WORK INSTRUCTION →
After locating the line that contains "ಪೆದ್ದಂ ಕತೆಗಳು (53, 1654)" in the records below, write out exactly that line and each line after it through the one that contains "Marketing & Social Media Content (191, 392)", and nothing else.

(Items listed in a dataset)
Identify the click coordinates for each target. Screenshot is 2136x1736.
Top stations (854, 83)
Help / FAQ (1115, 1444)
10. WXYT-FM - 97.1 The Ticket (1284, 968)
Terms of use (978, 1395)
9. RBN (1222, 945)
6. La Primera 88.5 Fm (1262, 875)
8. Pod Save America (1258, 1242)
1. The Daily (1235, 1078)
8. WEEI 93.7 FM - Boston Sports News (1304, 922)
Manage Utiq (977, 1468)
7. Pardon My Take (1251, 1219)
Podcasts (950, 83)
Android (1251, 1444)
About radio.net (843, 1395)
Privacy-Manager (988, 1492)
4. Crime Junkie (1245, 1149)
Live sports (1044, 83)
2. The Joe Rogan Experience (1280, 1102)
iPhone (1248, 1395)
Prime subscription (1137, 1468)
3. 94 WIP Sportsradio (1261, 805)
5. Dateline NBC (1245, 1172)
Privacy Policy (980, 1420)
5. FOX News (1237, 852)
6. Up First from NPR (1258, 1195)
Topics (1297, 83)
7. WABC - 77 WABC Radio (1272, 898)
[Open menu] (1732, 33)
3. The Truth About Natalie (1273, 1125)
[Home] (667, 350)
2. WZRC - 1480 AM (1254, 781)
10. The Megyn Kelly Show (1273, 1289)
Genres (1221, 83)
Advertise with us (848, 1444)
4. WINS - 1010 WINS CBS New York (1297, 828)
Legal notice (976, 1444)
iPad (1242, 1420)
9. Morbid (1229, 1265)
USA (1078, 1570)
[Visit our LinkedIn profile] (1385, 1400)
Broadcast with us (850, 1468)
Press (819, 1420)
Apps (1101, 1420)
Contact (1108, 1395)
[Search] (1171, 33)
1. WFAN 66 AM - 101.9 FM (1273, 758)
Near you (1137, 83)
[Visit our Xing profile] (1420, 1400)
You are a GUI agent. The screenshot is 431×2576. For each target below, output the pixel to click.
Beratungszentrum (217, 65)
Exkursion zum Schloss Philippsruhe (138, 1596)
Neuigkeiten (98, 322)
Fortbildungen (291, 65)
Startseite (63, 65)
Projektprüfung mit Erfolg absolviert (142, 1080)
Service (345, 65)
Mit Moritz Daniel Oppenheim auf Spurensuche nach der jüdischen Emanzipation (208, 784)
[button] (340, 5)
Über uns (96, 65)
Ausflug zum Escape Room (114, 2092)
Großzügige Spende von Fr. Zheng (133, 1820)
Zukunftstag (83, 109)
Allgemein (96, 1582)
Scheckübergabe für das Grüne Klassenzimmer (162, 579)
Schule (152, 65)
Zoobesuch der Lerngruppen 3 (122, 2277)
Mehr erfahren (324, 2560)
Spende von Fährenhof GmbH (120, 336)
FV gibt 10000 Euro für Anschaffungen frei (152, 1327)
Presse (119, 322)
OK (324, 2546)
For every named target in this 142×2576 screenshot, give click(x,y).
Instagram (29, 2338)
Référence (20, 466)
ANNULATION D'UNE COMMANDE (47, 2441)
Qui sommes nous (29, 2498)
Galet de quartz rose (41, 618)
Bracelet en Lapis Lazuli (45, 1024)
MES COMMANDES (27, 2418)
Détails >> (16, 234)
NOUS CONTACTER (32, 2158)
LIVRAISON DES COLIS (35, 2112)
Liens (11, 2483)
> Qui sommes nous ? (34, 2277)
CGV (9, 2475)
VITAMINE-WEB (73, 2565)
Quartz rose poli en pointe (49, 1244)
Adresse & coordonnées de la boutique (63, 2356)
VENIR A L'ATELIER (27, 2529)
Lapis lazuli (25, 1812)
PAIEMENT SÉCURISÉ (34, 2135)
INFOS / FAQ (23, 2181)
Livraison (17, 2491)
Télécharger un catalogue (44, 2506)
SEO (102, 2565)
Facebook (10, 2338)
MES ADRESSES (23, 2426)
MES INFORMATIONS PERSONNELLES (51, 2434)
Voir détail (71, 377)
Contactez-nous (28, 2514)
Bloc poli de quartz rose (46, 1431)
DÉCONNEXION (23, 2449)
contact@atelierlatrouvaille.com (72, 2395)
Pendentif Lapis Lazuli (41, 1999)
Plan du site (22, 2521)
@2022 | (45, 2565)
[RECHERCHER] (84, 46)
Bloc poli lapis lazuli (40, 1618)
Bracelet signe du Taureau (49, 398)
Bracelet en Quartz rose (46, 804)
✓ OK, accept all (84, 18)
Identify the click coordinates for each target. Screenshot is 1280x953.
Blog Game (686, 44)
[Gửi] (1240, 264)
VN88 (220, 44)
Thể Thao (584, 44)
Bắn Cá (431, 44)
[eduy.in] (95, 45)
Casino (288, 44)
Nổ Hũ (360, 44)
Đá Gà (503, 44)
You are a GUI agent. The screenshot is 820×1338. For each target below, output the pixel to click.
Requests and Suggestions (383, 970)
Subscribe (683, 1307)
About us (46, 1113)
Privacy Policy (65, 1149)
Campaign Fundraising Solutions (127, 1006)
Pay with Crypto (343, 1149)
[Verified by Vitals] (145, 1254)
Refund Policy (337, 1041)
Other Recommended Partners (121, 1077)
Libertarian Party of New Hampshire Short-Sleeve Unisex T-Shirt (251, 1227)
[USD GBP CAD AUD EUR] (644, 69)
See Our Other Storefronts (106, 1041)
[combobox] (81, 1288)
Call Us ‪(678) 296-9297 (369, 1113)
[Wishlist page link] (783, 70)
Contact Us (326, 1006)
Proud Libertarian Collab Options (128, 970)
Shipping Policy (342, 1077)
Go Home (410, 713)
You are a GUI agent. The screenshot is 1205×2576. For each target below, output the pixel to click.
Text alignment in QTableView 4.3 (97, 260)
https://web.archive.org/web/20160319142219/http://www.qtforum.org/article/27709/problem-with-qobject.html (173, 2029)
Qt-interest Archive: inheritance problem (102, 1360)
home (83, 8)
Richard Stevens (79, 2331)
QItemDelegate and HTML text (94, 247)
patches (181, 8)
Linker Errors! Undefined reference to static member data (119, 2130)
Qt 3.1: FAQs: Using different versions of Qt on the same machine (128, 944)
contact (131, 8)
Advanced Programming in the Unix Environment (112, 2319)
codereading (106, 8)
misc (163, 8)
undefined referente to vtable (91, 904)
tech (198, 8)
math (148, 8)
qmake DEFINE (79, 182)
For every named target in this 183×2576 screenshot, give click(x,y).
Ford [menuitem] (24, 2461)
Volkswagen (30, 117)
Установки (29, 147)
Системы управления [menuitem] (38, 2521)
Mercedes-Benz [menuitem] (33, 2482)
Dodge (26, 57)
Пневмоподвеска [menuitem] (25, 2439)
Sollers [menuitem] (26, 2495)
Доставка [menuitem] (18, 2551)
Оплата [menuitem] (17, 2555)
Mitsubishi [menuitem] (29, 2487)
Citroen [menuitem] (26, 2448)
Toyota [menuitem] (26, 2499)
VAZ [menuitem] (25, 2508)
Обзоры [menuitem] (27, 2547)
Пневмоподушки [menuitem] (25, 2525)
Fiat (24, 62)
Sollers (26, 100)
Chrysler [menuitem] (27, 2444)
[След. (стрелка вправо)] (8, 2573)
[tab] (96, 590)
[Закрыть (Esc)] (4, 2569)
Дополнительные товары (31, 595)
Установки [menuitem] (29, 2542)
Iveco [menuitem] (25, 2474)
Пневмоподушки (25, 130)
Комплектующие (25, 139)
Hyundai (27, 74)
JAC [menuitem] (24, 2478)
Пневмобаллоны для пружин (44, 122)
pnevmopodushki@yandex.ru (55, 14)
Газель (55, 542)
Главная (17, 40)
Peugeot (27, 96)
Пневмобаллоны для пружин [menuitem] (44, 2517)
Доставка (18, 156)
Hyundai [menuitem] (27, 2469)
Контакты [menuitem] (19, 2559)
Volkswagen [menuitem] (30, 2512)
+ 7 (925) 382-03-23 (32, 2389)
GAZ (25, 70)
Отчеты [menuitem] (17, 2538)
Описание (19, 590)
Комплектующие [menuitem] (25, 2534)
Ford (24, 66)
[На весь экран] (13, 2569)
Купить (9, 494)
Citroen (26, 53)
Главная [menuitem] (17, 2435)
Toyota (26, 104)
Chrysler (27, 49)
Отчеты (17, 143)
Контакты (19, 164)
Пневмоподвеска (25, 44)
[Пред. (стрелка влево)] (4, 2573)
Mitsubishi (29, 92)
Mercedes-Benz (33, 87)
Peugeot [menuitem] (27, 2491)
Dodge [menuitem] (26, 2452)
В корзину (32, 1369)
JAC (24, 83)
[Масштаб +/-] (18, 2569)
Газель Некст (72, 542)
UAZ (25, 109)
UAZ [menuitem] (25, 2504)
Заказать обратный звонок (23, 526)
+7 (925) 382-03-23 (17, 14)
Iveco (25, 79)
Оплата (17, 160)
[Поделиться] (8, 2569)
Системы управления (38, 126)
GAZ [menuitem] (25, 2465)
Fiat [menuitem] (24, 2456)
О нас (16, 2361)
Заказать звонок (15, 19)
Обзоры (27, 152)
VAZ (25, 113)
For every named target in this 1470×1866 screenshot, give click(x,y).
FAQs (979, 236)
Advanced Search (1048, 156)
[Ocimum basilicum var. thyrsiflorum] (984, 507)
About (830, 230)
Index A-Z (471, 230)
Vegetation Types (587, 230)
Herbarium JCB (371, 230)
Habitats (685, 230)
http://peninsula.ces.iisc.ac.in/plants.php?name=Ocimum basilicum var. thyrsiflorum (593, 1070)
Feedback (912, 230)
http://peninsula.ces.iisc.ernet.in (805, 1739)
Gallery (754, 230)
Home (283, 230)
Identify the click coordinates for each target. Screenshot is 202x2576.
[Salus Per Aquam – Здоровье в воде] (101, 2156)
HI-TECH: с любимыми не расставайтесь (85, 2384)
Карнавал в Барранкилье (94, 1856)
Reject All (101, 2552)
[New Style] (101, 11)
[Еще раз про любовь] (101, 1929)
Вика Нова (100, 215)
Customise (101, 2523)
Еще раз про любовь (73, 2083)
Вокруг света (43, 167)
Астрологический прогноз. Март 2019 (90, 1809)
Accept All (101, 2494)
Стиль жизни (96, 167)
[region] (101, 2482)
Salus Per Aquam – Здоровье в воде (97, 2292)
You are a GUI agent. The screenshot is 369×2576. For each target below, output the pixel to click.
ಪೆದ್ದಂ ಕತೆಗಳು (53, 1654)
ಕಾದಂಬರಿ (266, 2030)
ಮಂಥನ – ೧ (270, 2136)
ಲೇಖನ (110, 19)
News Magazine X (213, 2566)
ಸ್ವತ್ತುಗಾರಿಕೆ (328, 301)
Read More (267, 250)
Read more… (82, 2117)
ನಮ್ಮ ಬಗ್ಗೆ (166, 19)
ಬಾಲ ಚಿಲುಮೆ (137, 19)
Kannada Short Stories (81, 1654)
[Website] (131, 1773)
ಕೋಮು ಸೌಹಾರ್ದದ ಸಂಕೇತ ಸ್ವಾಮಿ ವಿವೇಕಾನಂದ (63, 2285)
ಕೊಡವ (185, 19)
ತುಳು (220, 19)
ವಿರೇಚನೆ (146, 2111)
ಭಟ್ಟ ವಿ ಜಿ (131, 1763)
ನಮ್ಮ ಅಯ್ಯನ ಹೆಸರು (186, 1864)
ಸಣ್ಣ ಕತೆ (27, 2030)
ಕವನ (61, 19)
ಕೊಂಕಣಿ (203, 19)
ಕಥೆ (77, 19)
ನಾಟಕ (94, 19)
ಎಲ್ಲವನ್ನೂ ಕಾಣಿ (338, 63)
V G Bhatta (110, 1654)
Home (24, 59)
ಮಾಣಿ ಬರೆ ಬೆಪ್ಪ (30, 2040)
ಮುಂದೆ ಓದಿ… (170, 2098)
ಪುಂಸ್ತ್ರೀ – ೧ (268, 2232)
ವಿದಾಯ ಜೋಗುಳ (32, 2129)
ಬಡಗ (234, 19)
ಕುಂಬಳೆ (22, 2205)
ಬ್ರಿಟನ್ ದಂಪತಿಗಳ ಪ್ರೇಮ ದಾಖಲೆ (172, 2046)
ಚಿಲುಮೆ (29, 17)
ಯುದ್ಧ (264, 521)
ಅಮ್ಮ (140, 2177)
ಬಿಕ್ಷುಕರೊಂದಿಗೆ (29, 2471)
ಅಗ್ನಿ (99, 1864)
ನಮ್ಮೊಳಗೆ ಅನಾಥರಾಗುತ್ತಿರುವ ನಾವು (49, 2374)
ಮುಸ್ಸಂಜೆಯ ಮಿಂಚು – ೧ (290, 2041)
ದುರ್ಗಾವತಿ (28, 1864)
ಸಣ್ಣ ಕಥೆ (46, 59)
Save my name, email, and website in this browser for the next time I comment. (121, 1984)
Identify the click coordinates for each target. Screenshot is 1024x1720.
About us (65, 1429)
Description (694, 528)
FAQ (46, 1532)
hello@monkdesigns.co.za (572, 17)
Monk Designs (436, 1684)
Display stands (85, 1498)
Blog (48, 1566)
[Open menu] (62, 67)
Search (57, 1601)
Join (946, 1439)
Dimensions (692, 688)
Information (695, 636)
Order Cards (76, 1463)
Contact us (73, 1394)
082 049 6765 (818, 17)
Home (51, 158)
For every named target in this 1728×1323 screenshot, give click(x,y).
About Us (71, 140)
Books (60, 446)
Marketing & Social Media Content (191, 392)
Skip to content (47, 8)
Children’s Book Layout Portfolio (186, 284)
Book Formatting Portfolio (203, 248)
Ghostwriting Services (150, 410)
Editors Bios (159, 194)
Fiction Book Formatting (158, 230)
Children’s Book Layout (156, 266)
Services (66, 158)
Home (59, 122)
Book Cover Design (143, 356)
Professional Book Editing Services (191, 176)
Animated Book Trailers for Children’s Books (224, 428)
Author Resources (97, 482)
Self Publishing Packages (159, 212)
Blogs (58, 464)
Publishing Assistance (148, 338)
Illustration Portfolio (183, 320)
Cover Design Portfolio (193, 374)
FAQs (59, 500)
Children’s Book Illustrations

ANSWER TO THE PROBLEM →
ಪೆದ್ದಂ ಕತೆಗಳು (53, 1654)
ಕಾದಂಬರಿ (266, 2030)
ಮಂಥನ – ೧ (270, 2136)
ಲೇಖನ (110, 19)
News Magazine X (213, 2566)
ಸ್ವತ್ತುಗಾರಿಕೆ (328, 301)
Read More (267, 250)
Read more… (82, 2117)
ನಮ್ಮ ಬಗ್ಗೆ (166, 19)
ಬಾಲ ಚಿಲುಮೆ (137, 19)
Kannada Short Stories (81, 1654)
[Website] (131, 1773)
ಕೋಮು ಸೌಹಾರ್ದದ ಸಂಕೇತ ಸ್ವಾಮಿ ವಿವೇಕಾನಂದ (63, 2285)
ಕೊಡವ (185, 19)
ತುಳು (220, 19)
ವಿರೇಚನೆ (146, 2111)
ಭಟ್ಟ ವಿ ಜಿ (131, 1763)
ನಮ್ಮ ಅಯ್ಯನ ಹೆಸರು (186, 1864)
ಸಣ್ಣ ಕತೆ (27, 2030)
ಕವನ (61, 19)
ಕೊಂಕಣಿ (203, 19)
ಕಥೆ (77, 19)
ನಾಟಕ (94, 19)
ಎಲ್ಲವನ್ನೂ ಕಾಣಿ (338, 63)
V G Bhatta (110, 1654)
Home (24, 59)
ಮಾಣಿ ಬರೆ ಬೆಪ್ಪ (30, 2040)
ಮುಂದೆ ಓದಿ… (170, 2098)
ಪುಂಸ್ತ್ರೀ – ೧ (268, 2232)
ವಿದಾಯ ಜೋಗುಳ (32, 2129)
ಬಡಗ (234, 19)
ಕುಂಬಳೆ (22, 2205)
ಬ್ರಿಟನ್ ದಂಪತಿಗಳ ಪ್ರೇಮ ದಾಖಲೆ (172, 2046)
ಚಿಲುಮೆ (29, 17)
ಯುದ್ಧ (264, 521)
ಅಮ್ಮ (140, 2177)
ಬಿಕ್ಷುಕರೊಂದಿಗೆ (29, 2471)
ಅಗ್ನಿ (99, 1864)
ನಮ್ಮೊಳಗೆ ಅನಾಥರಾಗುತ್ತಿರುವ ನಾವು (49, 2374)
ಮುಸ್ಸಂಜೆಯ ಮಿಂಚು – ೧ (290, 2041)
ದುರ್ಗಾವತಿ (28, 1864)
ಸಣ್ಣ ಕಥೆ (46, 59)
Save my name, email, and website in this browser for the next time I comment. (121, 1984)
Identify the click coordinates for each target. Screenshot is 1024x1720.
About us (65, 1429)
Description (694, 528)
FAQ (46, 1532)
hello@monkdesigns.co.za (572, 17)
Monk Designs (436, 1684)
Display stands (85, 1498)
Blog (48, 1566)
[Open menu] (62, 67)
Search (57, 1601)
Join (946, 1439)
Dimensions (692, 688)
Information (695, 636)
Order Cards (76, 1463)
Contact us (73, 1394)
082 049 6765 (818, 17)
Home (51, 158)
For every named target in this 1728×1323 screenshot, give click(x,y).
About Us (71, 140)
Books (60, 446)
Marketing & Social Media Content (191, 392)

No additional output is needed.